--- Texte fourni ---

Le 31 octobre, un article paraissait au journal Politico dont le titre était fort évocateur: «Le cirque catalan de Puigdemont arrive à Bruxelles». Difficile, en effet, de continuer à prendre la stratégie sécessionniste au sérieux. La fugue de l'ex-président catalan, sagement orchestrée, en a laissé plus d'un perplexe, surtout parmi ceux qui avaient sincèrement cru à l'indépendance.

Au plat pays : la fugue de Puigdemont

L'ironie a rejoint le mauvais goût : celui-là même qui, après maintes tergiversations, aurait enfin eu le « courage » de déclarer unilatéralement l'indépendance (à l'issue d'un vote à bulletins secrets et sans débat parlementaire), quitte aussitôt sa nouvelle République, qui n'a existé qu'en tant que fiction —rêvée ou cauchemardesque, c'est selon.

Kris Peeters, vice-premier ministre belge, l'a très bien formulé : « Quand on appelle à l'indépendance, on reste près de son peuple. » Malgré les tentatives de justifier sa fuite, en prétextant l'« internationalisation » de l'indépendantisme catalan —en manque d'appuis—, nombreux sont ceux qui y ont vu un acte de lâcheté et d'irresponsabilité politique.

Accueilli par Theo Francken, un nationaliste flamand ultra-conservateur, Puigdemont est allé en Belgique afin d'y chercher conseil juridique. Auprès de qui ? Paul Bekaert, un juriste ayant déjà défendu des membres de l'organisation terroriste ETA. Rappelons que c'est au nom du nationalisme basque qu'ETA a laissé derrière elle environ 850 victimes mortelles. Née vers la fin du franquisme, la première victime mortelle d'ETA remonte à 1968 (sept ans avant la mort de Franco) et la dernière, quant à elle, à 2011. 95% de leurs assassinats ont été commis en démocratie, dont 37% lors de la critique période de transition (1978-1981).

Qu'un juriste ayant défendu des membres d'ETA se présente lui-même comme un « spécialiste des droits humains » et des « minorités » est déjà suspect. Que des discours d'un simplisme ahurissant —que l'on retrouve pourtant chez nos universitaires— cherchent à rendre le cas catalan comparable aux cas palestinien ou kurde en est honteux. Que l'on accuse l'Espagne contemporaine de franquisme (ou néo-franquisme) frôle, comme le rappelait Marie Bernard-Meunier (ancienne ambassadrice du Canada à l'UNESCO), l'« insulte aux vraies victimes du vrai fascisme. » Que, enfin, celui-là même qui n'a de cesse de répéter que l'État espagnol est violent en vienne à s'associer à un avocat qui a défendu ETA, dont la violence meurtrière était le moyen de pression privilégié, cela relève simplement du grotesque.

La prophétie autoréalisatrice

Cela s'inscrit pourtant au sein d'une stratégie médiatique bien précise de l'ex-Govern et des organismes de promotion de l'indépendance : d'une part, celle de présenter les Catalans comme les éternelles victimes des Espagnols et, d'autre part, celle de prétendre que les démarches de l'ex-Govern s'accorderaient parfaitement avec les aspirations des Catalans. Et ce, même si 52,2% des électeurs catalans ont, lors des dernières élections, préféré des partis «unionistes». Ne serait-ce que pour cette raison, l'homogénéisation discursive du « peuple catalan » est fort troublante, car elle laisse de côté au moins la moitié des Catalans qui, élection après élection, sondage après sondage, continue de s'opposer au projet sécessionniste.

--- Matériel fourni ---
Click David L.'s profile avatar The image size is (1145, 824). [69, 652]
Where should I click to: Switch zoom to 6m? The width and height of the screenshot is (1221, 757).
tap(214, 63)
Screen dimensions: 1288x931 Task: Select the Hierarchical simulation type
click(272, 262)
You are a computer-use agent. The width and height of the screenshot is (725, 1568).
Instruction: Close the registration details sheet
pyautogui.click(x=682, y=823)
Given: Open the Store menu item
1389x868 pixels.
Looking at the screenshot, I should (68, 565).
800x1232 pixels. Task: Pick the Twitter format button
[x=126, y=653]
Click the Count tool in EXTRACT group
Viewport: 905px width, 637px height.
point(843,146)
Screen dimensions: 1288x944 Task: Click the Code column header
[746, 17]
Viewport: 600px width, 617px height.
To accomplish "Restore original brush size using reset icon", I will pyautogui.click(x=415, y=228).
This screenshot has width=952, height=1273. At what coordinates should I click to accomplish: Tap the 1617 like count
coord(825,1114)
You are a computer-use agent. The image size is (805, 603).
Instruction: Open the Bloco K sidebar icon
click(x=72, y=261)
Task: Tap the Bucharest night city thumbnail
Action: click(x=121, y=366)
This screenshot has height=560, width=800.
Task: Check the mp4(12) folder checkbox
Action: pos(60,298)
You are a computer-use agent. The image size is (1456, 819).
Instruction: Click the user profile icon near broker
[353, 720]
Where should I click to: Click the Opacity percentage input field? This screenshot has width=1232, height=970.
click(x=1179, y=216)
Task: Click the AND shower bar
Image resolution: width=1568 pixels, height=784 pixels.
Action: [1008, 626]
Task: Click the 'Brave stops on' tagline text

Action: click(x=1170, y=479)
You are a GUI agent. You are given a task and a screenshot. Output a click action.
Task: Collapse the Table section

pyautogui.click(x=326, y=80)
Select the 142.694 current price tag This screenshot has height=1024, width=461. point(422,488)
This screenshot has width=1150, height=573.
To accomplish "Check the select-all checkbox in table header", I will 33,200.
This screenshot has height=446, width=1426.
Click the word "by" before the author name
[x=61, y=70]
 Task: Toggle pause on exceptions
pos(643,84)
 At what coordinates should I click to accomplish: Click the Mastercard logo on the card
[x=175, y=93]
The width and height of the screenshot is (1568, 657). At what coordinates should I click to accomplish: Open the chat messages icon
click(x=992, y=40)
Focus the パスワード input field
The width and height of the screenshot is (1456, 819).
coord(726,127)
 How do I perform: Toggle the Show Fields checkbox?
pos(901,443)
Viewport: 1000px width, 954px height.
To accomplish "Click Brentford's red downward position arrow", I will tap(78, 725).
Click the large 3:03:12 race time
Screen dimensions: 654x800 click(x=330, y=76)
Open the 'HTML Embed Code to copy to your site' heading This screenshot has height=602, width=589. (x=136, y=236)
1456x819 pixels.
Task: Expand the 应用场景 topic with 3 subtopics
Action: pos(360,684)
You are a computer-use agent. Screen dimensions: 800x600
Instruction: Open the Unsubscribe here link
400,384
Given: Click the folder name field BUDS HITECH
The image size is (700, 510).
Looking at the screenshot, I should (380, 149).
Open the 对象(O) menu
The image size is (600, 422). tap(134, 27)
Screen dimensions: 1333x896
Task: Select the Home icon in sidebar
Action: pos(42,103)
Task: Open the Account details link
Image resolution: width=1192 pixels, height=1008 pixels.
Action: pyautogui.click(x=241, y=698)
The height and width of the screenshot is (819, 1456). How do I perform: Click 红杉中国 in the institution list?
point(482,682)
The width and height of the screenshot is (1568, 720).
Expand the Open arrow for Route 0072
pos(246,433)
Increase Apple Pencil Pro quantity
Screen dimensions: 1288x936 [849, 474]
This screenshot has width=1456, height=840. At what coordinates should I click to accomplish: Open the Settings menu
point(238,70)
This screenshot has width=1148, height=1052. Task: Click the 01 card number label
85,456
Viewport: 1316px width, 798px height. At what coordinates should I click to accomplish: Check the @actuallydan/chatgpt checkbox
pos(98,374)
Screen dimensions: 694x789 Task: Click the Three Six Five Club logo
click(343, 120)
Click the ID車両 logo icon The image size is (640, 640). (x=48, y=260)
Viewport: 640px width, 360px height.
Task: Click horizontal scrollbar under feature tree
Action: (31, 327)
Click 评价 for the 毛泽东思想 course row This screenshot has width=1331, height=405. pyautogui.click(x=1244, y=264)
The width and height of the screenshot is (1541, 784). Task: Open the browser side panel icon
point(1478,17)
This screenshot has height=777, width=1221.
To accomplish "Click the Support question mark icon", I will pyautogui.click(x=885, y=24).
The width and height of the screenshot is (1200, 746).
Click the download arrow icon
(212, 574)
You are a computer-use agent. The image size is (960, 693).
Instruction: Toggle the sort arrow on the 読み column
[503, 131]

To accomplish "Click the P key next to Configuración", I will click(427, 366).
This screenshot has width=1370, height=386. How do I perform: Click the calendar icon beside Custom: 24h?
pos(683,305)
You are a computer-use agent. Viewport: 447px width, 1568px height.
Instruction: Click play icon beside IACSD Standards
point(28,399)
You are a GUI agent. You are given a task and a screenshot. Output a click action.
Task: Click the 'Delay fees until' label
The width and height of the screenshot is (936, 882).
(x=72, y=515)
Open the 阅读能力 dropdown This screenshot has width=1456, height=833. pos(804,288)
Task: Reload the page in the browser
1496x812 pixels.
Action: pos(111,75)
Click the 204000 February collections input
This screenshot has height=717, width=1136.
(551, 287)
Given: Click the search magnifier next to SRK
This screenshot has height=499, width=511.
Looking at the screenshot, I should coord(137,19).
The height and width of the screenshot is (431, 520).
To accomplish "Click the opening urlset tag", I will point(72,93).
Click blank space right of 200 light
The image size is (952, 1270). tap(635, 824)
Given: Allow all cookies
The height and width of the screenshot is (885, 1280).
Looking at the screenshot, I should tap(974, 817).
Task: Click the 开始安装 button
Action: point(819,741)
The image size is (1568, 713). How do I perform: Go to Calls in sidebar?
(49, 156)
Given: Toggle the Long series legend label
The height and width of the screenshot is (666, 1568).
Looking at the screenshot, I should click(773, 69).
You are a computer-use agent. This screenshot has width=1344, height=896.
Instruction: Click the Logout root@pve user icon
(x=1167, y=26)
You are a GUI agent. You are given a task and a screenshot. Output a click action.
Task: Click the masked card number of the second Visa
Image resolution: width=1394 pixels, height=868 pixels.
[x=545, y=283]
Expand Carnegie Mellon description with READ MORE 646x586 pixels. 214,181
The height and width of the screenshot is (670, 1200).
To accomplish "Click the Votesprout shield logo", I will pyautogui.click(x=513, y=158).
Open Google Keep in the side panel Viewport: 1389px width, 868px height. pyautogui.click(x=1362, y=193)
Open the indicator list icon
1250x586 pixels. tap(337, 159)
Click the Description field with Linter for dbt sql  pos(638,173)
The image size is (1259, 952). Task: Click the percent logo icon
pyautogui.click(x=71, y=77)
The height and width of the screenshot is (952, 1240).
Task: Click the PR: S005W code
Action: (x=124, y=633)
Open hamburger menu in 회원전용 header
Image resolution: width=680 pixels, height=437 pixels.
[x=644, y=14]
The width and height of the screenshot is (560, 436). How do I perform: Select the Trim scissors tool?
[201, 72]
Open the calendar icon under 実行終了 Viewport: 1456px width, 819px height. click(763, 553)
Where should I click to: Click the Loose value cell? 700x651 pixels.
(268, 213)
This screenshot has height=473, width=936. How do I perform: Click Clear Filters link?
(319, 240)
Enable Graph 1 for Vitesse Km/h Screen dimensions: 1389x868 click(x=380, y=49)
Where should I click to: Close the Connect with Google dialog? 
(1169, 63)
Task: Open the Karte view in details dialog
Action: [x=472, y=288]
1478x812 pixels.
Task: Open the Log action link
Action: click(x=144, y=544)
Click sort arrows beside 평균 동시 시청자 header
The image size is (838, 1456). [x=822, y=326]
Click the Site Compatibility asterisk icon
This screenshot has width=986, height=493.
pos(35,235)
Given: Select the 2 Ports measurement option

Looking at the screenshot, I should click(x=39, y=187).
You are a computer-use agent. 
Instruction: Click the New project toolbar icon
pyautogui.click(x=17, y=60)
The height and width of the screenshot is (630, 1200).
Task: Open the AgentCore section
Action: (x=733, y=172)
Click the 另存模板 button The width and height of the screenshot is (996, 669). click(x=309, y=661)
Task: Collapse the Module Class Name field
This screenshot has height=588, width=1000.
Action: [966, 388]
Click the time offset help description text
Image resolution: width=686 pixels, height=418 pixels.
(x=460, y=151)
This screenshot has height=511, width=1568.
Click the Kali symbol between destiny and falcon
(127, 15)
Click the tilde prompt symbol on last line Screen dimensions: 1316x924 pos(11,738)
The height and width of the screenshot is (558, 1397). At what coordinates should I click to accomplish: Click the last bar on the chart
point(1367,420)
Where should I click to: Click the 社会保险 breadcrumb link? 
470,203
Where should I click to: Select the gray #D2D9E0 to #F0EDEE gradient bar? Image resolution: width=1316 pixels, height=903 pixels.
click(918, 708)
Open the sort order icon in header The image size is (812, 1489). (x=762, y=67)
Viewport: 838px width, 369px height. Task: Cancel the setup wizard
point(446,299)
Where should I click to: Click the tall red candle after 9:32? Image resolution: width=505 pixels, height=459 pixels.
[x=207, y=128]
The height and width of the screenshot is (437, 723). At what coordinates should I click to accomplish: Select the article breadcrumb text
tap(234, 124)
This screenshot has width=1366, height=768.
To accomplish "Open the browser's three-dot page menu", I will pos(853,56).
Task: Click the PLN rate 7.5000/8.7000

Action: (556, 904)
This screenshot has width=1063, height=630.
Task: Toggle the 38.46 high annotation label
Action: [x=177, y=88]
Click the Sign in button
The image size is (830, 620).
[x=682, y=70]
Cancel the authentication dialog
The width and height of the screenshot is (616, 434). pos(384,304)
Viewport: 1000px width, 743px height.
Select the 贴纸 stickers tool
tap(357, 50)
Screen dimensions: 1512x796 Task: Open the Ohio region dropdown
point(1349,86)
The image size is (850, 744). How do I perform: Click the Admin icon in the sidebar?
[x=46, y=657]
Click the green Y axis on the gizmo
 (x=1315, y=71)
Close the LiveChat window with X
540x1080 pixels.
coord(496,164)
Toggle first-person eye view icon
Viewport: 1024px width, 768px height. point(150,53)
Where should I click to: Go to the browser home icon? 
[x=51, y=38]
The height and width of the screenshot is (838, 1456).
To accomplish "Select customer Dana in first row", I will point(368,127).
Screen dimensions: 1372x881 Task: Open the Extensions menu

--- Objectif visé ---
Veuillez prolonger le texte sur la fuite de Puigdemont et la stratégie indépendantiste catalane, en reprenant juste après sa dernière phrase.

--- Bonne réponse ---
Le 10 octobre, jour où Puigdemont a déclaré et suspendu l'indépendance à la fois, il y avait eu des raisons d'espérer qu'un dialogue serait possible.

Le 10 octobre, jour où Puigdemont a déclaré et suspendu l'indépendance à la fois, il y avait eu des raisons d'espérer qu'un dialogue serait possible. Et le gouvernement espagnol avait bel et bien laissé une voie de dialogue ouverte, c'est pourquoi il a demandé des clarifications quant à la nature de cette déclaration. Mieux : avant même d'avoir la réponse de Puigdemont, Rajoy était parvenu à une entente avec le PSOE visant à mettre sur la table une réforme de la Constitution. Madrid a aussi, cela va de soi, exigé du Govern qu'il revienne à la légalité.

Or, prétextant que l'application de l'article 155 ne lui offrait pas assez de garanties, Puigdemont a refusé de dialoguer —on pourrait se demander quelles garanties l'ex-Govern pouvait bien offrir de son côté, alors qu'il fait allègrement abstraction des lois catalanes et espagnoles quand cela l'avantage. Puigdemont a également refusé de convoquer lui-même des élections régionales, ce dont le Parlement catalan avait pourtant l'entière prérogative. À la place, il a préféré procéder à une nouvelle déclaration d'indépendance, dans le but évident de forcer Madrid d'appliquer l'article 155, c'est-à-dire dans le but de suspendre l'autonomie de la Catalogne. La conséquence ? C'est désormais Madrid, plutôt que Barcelone, qui convoque les élections. Pour ceux qui affirment que ce sont « des élections contrôlées par Madrid », il faut leur rétorquer qu'elles auraient pu très bien être contrôlées par Barcelone. Seulement, les ex-dirigeants catalans n'ont pas voulu le faire.

L'intransigeance de l'ex-Govern à ce moment critique serait-elle l'ultime responsable de la perte d'autonomie institutionnelle dont la Catalogne jouissait depuis 40 ans ? L'ex-Govern ne pouvait en tout cas pas plaider l'ignorance : une déclaration unilatérale d'indépendance (DUI) enclencherait automatiquement la mise en oeuvre du 155. Et ils en étaient bien conscients.

N'est-il pas fort surprenant de donner à Madrid tous les motifs permettant de justifier constitutionnellement la suspension de l'autonomie régionale ? Le hic, c'est que, du point de vue du pur calcul politique, l'application du 155 profite aux sécessionnistes, de l'aveu même de l'un des ex-parlementaires d'ERC. De fait, cette mise sous tutelle renforce le récit « victimiste » mis de l'avant par les indépendantistes, au point de créer de toutes pièces l'Espagne arriérée et autoritaire qu'ils présentent depuis des années. La reproduction de ce portrait dans certains médias étrangers est d'ailleurs embarrassante.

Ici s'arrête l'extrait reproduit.